Opposing the move, they have written to the Prime Minister and other senior Ministers, under the aegis of the Association of Power Producers, saying this will not only result in increased tariffs but will also delay capacity addition.

The Government proposes to levy Customs duty on import of power equipment with more than 1,000 megawatt capacity. There is speculation that the Cabinet Committee on Economic Affairs will consider the proposal this week.

Generation costlier

“Given the high import duty of over 20 per cent, and with rupee depreciation against all major currencies, the power tariff from all generation projects will go up by 30-35 paise a unit. At the consumer level, this will translate into an increase in prices by over 50 paise a unit,” they argue.

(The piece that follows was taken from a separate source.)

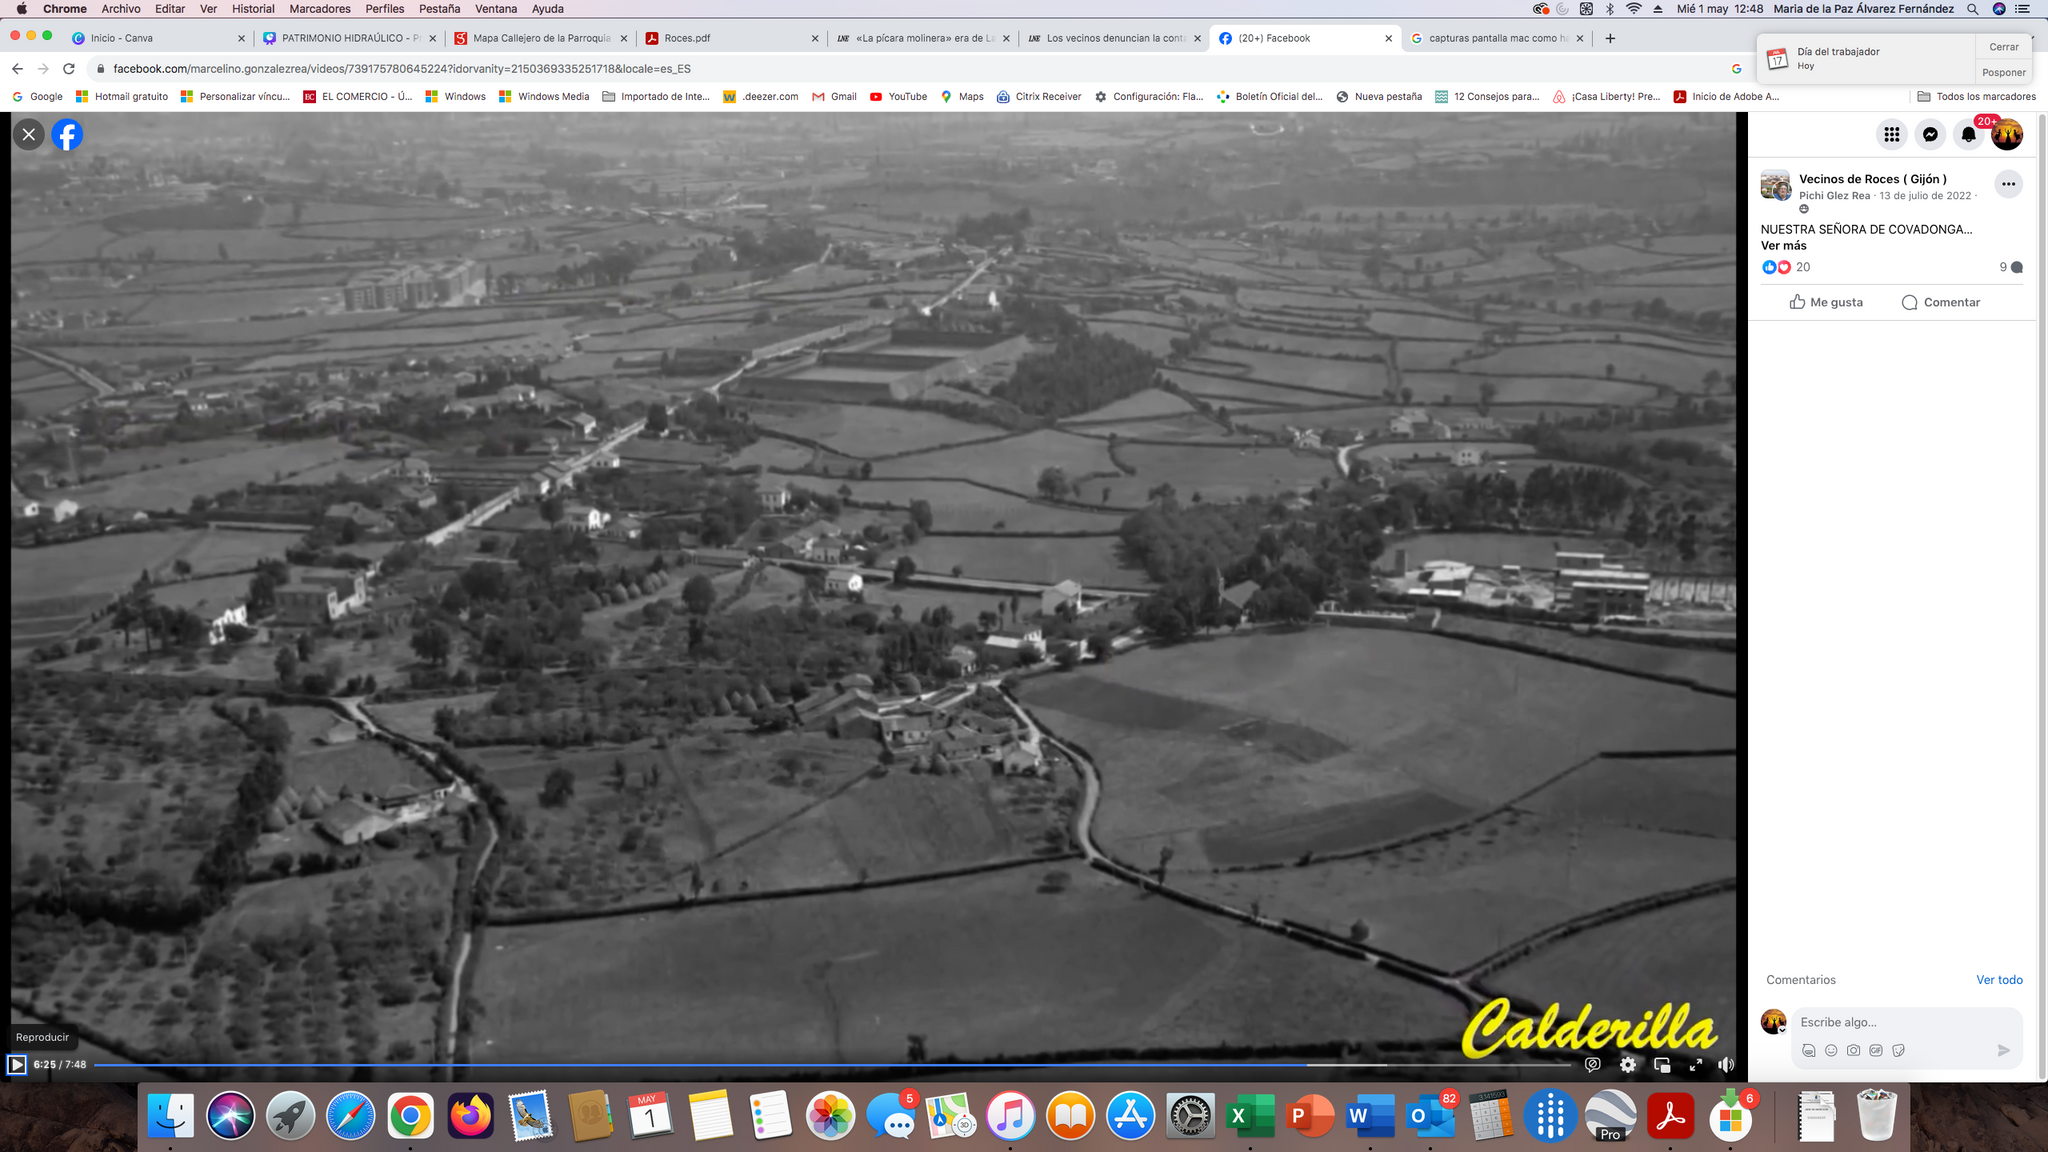2048x1152 pixels.
Task: Attach a photo using the camera icon
Action: [1853, 1050]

Though the Finance Ministry has favoured a 19 per cent duty (basic Customs duty of 5 per cent, countervailing duty of 10 per cent and special import duty of 4 per cent), the Commerce Ministry has sought 24 per cent (basic Customs duty of 15 per cent, countervailing duty of 5 per cent and special import duty of 4 per cent).

Even if the Finance Ministry's argument is considered, the effective rate of duty would be 20.94 per cent, cess included.

No level field

At present, power generation equipment for projects below 1,000 MW bears a duty of 5 per cent while there is nil duty on equipment for projects over 1,000 MW. The Arun Maira Committee had favoured a duty of 14 per cent, while a Committee of Secretaries recommended 19 per cent for larger projects.

The duty hike is being considered to help domestic equipment manufacturers. But the power producers say that domestic manufacturers are already burdened with a huge order-book, putting a severe constraint on their ability to supply within a given period.

The power producers say that projects in all the other process industries — refineries, fertilisers, oil and gas pipelines — while being subject to similar import duties on their end products, can recover a major portion of the duty through CENVAT. Hence, the effective import duty for these industries is only 5.47 per cent, while for power producers, it would go up to 20.94 per cent.